▸ **Input rows**
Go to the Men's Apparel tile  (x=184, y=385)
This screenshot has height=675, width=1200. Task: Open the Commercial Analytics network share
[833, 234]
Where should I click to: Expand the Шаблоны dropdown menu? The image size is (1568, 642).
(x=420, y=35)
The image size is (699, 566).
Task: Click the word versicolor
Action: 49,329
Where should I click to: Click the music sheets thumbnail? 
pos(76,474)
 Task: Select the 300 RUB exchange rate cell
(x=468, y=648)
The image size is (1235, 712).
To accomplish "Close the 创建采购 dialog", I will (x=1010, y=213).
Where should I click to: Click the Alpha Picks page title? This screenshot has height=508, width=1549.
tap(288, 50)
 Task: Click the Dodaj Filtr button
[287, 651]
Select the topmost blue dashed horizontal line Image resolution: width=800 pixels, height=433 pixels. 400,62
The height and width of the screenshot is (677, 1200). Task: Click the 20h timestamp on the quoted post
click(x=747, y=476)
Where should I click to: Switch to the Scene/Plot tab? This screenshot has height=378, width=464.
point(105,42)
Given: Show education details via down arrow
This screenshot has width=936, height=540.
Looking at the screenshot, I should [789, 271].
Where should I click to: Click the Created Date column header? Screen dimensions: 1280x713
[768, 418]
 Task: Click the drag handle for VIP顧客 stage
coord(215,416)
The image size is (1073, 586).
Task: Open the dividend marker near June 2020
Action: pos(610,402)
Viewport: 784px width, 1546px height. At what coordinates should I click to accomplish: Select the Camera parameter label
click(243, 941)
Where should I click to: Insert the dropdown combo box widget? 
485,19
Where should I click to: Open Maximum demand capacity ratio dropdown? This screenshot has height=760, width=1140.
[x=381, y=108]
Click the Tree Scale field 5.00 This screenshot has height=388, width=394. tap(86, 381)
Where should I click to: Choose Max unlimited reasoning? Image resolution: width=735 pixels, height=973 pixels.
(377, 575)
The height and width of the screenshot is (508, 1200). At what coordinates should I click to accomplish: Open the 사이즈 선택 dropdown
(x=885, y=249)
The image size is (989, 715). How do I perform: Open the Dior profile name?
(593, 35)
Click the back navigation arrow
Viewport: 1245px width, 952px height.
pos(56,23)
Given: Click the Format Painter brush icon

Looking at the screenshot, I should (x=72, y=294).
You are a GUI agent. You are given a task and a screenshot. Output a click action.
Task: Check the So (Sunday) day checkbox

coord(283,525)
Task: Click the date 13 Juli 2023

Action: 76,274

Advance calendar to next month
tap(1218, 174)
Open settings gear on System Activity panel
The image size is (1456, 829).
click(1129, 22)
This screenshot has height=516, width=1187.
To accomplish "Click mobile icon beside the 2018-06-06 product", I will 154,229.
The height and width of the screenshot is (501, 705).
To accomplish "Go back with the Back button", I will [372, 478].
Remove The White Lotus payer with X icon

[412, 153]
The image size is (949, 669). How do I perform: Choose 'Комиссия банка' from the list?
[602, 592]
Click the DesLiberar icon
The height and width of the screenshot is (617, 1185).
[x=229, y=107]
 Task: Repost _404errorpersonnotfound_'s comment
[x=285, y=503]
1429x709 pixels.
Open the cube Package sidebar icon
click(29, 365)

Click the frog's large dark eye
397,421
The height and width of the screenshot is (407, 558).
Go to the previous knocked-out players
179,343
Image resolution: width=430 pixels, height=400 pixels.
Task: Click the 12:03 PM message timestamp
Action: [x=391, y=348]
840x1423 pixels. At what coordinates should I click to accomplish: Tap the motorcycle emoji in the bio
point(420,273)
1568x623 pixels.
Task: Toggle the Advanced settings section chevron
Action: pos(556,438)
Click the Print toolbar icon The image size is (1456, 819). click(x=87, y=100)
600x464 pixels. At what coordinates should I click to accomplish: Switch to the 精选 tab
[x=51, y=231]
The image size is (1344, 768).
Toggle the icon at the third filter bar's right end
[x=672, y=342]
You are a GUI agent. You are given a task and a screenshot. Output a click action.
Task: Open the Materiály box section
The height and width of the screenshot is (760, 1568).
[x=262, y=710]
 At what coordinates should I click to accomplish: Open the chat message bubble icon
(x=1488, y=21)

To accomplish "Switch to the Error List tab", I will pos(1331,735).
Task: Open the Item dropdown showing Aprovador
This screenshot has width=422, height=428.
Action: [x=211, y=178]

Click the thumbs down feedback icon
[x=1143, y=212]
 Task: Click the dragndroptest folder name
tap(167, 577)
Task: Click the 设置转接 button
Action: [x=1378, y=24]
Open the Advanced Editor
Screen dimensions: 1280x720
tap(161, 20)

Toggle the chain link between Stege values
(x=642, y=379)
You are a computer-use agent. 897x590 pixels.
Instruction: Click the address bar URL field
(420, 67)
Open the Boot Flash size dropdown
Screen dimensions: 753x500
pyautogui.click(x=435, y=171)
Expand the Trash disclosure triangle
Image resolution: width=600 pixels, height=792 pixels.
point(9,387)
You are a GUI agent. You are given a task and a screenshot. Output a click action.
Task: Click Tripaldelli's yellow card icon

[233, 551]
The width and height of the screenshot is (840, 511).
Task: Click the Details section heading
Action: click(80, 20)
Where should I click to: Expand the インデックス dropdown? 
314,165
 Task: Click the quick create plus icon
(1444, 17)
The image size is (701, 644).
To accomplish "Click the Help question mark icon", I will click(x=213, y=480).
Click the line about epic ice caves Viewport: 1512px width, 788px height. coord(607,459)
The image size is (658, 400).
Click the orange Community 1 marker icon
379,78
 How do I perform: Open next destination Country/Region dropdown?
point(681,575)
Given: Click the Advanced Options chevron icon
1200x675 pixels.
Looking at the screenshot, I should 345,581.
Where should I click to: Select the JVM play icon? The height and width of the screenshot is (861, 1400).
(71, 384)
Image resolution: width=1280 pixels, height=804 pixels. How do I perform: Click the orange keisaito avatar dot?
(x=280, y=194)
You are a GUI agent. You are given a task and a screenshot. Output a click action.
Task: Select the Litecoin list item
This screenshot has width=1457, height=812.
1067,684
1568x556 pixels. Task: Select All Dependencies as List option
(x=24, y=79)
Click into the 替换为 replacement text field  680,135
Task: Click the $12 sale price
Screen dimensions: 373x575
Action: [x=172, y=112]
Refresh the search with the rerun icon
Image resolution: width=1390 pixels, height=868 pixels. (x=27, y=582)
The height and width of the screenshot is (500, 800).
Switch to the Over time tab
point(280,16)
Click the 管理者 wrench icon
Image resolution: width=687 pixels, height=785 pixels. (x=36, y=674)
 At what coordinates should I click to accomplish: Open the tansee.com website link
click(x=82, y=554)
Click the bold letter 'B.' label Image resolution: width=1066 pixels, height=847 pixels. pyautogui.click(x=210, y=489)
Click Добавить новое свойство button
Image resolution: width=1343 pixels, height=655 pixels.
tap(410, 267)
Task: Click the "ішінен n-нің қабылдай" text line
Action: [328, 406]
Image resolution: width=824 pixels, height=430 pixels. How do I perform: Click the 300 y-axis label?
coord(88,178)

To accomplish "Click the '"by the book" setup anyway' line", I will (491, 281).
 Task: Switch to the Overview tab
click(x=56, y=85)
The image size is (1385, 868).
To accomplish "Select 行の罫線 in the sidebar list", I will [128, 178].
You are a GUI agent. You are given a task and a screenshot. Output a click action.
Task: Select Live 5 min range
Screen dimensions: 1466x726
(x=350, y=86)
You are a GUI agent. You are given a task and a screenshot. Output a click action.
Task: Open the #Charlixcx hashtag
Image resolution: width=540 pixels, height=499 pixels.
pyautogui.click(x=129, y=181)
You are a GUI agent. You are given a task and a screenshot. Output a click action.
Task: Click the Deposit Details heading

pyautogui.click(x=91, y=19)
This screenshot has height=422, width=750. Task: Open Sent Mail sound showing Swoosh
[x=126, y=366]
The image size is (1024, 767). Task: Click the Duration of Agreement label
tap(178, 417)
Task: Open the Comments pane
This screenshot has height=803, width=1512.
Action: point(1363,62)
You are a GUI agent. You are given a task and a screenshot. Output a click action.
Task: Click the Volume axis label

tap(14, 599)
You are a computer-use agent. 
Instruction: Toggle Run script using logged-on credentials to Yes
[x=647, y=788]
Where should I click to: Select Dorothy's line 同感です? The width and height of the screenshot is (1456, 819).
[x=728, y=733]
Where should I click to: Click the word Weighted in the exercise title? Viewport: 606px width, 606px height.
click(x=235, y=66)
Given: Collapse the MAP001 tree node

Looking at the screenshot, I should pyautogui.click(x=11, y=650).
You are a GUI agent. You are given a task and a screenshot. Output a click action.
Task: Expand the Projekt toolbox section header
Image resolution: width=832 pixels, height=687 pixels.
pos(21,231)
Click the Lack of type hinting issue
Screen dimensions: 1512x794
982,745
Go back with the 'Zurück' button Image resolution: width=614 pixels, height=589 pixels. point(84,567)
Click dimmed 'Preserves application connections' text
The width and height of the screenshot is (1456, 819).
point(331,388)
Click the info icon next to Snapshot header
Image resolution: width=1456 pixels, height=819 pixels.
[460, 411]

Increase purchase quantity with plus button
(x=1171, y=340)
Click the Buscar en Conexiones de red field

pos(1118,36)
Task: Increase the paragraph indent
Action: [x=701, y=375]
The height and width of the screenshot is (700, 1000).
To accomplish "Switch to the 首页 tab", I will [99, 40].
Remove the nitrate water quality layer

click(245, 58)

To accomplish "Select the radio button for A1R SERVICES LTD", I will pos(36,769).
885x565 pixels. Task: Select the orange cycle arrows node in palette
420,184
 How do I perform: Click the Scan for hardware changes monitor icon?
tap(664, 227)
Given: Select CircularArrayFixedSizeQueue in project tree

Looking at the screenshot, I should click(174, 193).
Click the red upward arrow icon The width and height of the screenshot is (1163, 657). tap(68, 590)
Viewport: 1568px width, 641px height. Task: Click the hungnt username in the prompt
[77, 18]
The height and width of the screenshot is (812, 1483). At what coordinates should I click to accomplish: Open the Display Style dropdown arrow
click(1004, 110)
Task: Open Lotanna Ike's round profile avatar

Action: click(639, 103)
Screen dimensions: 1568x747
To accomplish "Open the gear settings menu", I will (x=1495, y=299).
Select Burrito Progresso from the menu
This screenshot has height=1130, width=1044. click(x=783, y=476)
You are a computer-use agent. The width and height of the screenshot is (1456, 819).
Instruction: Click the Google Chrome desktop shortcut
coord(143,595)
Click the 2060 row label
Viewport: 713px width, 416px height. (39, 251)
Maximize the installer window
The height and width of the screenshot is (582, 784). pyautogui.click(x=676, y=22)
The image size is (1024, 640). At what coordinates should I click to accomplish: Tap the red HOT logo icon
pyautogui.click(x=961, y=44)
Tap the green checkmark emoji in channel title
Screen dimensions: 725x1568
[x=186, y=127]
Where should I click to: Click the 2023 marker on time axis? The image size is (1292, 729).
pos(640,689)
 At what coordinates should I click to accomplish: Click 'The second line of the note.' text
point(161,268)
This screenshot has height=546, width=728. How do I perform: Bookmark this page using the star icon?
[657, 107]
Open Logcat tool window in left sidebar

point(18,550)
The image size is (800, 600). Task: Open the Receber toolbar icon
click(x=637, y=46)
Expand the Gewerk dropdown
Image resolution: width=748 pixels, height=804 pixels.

▸ **Work required**
Please write out the listing again, starting at the line containing "Where should I click to: Click the music" and ending at the line containing "Select the topmost", with the requests included and every click coordinate in the answers multiplied by 0.35 and rounded to a whole number, halves up. Leave all other numbers unchanged and give only those lines.

▸ **Task result**
Where should I click to: Click the music sheets thumbnail? 
pos(27,166)
 Task: Select the 300 RUB exchange rate cell
(x=164, y=227)
The image size is (1235, 712).
To accomplish "Close the 创建采购 dialog", I will (x=354, y=75).
Where should I click to: Click the Alpha Picks page title? This screenshot has height=508, width=1549.
tap(101, 18)
 Task: Click the Dodaj Filtr button
[100, 228]
Select the topmost blue dashed horizontal line Image resolution: width=800 pixels, height=433 pixels. 140,22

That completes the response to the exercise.